Menopause
MS does not worsen menopause symptoms, study finds

Menopause is not linked to increased disability accumulation in women with multiple sclerosis, according to the largest study to date.
The study followed 987 Australian women with MS over 14 years, of whom 404 (40 per cent) had gone through menopause, and found no link between hormonal changes and disease progression.
Led by Monash University and published in JAMA Neurology, the research analysed data from the MSBase Registry, the world’s largest MS outcomes register, which tracks more than 120,000 people worldwide.
Associate Professor Vilija Jokubaitisis deputy head of Monash University’s School of Translational Medicine Department of Neuroscience
The researcher said: “MS disability typically gets worse in both men and women as people age, with a noticeable shift at about the age of 50, which is also around the age of menopause for most women.

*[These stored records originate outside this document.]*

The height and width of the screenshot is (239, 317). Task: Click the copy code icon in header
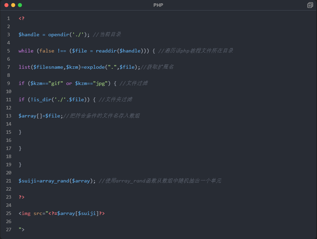(310, 5)
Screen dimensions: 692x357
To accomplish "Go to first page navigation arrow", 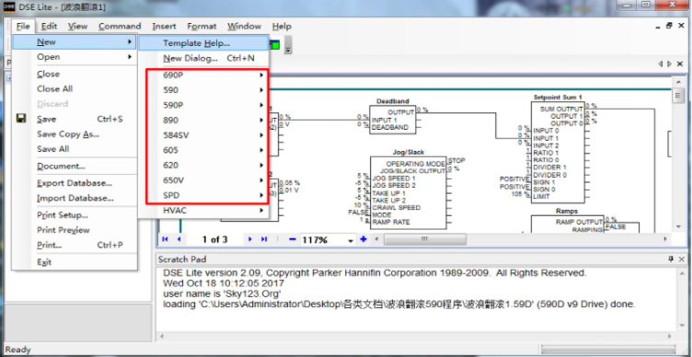I will [x=165, y=239].
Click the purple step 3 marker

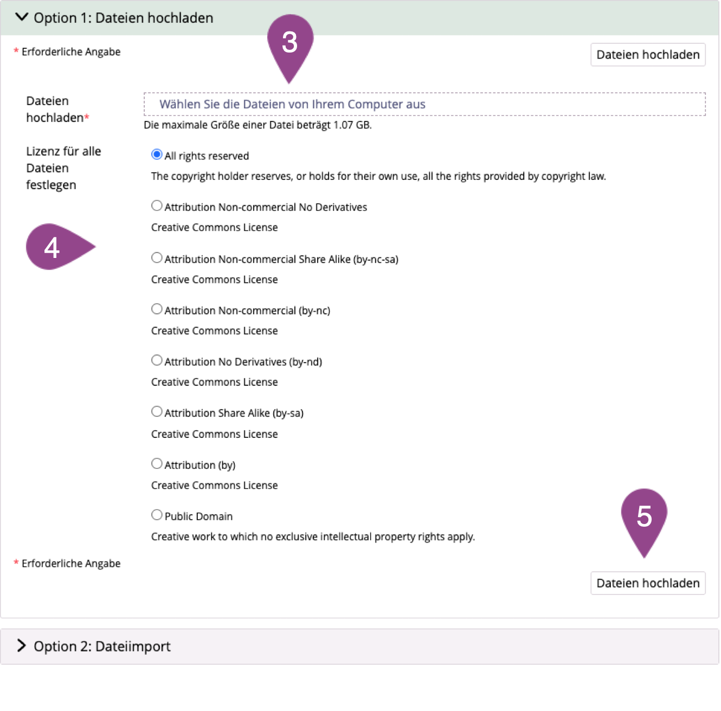point(290,43)
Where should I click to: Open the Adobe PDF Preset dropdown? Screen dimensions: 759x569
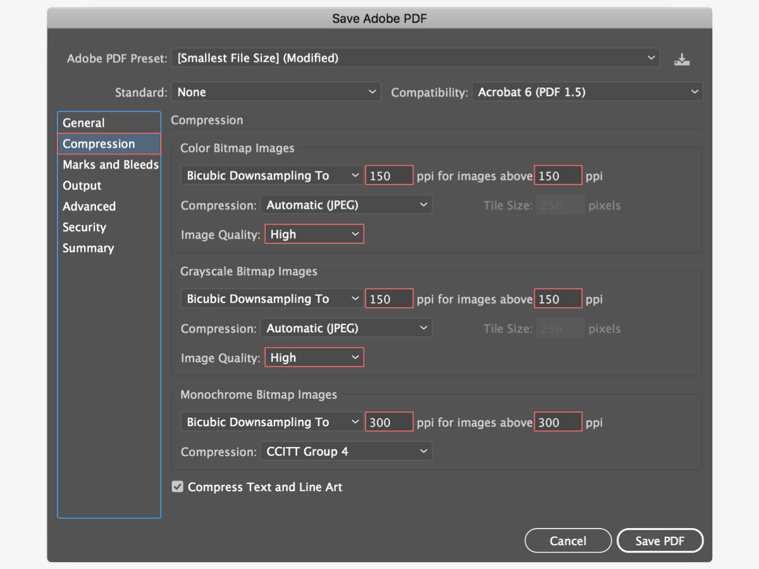pos(416,58)
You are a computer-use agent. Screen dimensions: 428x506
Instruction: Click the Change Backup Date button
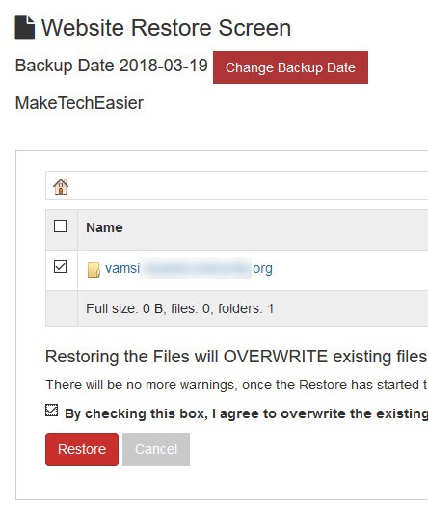pyautogui.click(x=290, y=67)
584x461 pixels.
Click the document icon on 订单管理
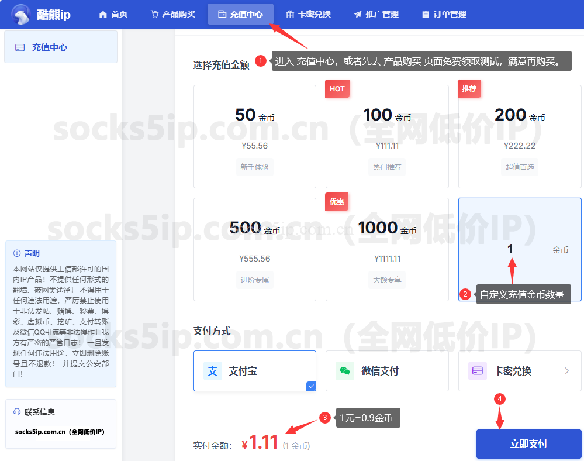(427, 14)
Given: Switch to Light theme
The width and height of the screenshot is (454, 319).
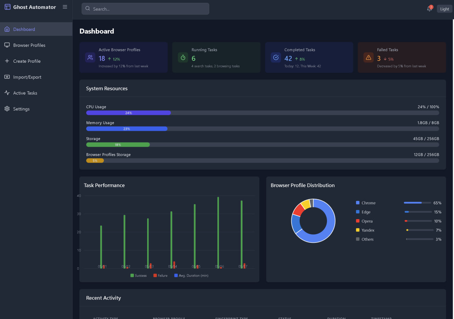Looking at the screenshot, I should (x=444, y=9).
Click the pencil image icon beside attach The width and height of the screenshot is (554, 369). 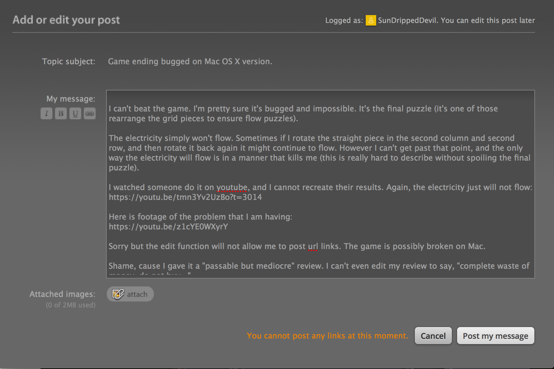pos(118,294)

“During perimenopause, the amount of oestrogen and progesterone in women fluctuates a lot, before levels of these hormones fall significantly at menopause.
“In this study we asked whether the loss of sex hormones at menopause could be the reason for MS worsening in women at midlife.”
Participants were recruited from eight Australian neuroimmunology-specialist centres.
Earlier, smaller studies of between 74 and 148 post-menopausal women had produced mixed results about the role of sex hormones in MS progression.
The study found that while disability increases with age, menopause itself is not a direct cause, with other ageing processes likely responsible.
“Whilst reproductive ageing may be additive to the effects of somatic ageing, our study does not support menopause as the leading factor for disability progression in older women with MS,” the researchers concluded.
Dr Francesca Bridge, neurologist at Alfred Health and the study’s first author, said the findings should reassure women with MS.
“The menopausal transition can be challenging for many women,” Dr Bridge said.
“This study gives women with MS one less thing to be concerned about. This study will guide the health/clinical management of women with MS through the menopausal transition.”
She added that menopausal symptoms such as hot flushes, memory problems, mood changes and urinary dysfunction could overlap with MS symptoms.
“Women with MS will benefit from the holistic management of menopausal symptoms with lifestyle measures such as exercise and maintaining a healthy diet, as well as pharmacological measures such as menopausal hormone therapy (MHT) and non-hormone-based medications to improve their symptoms and quality of life,” she said.
The results are expected to shape clinical discussions about managing menopause in women with MS, including lifestyle adjustments and the use of hormone therapy where appropriate.